▸ Aim of the task:
In the text about activities at the island lodge, how much notice is needed to arrange diving?

▸ Document section:
- - - - -
A board in the bar gives the times for low and high tide, so you can plan your day’s activities. During low tide, chill out in one of the hammocks; have a massage from a local lady in a little hut on the beach; or simply relax on a sofa leafing through the coffee-table books. You can also visit a local school and village, or take the 20-minute walk to the lodge’s ’turtle conservation project’, where you may be lucky enough to glimpse a turtle awaiting release in the lake.

When the tide is higher, take a kayak to paddle round the island (if you can’t make it all the way round, they can meet you half way and bring the kayak back for you), or try snorkelling in the shallow waters. Diving can also be arranged with an operator on the Pemba mainland, but they will need a day’s notice for this.
- - - - -
▸ Collected data:
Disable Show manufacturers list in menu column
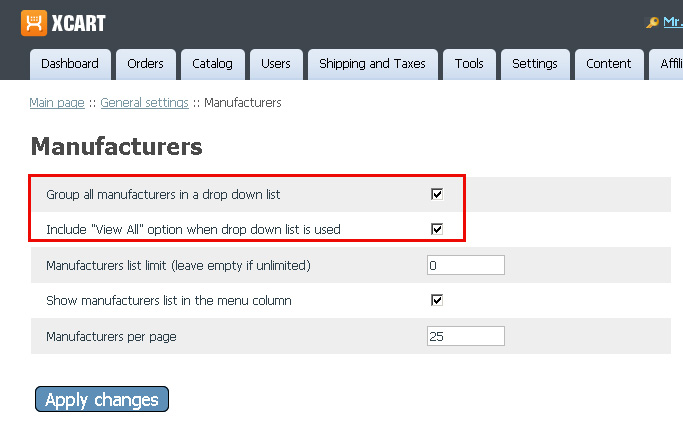The height and width of the screenshot is (432, 683). pos(437,300)
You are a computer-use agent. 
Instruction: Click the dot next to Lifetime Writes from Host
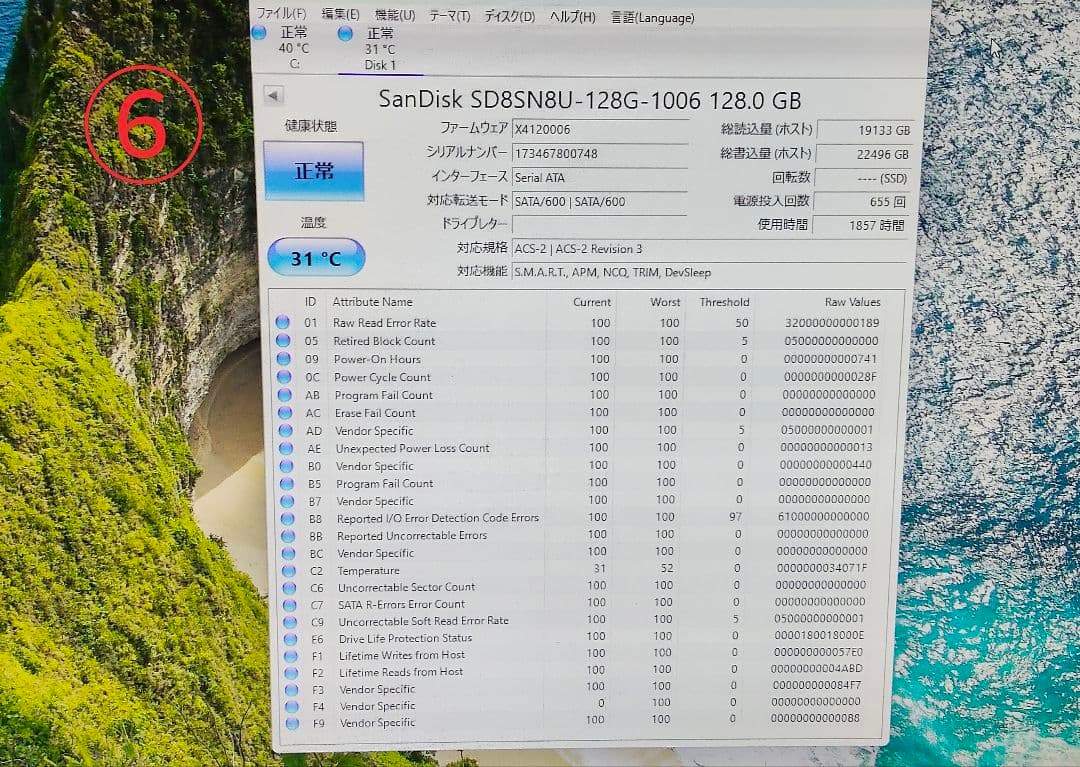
- - - - -
▸ Result of this exercise:
A day's notice.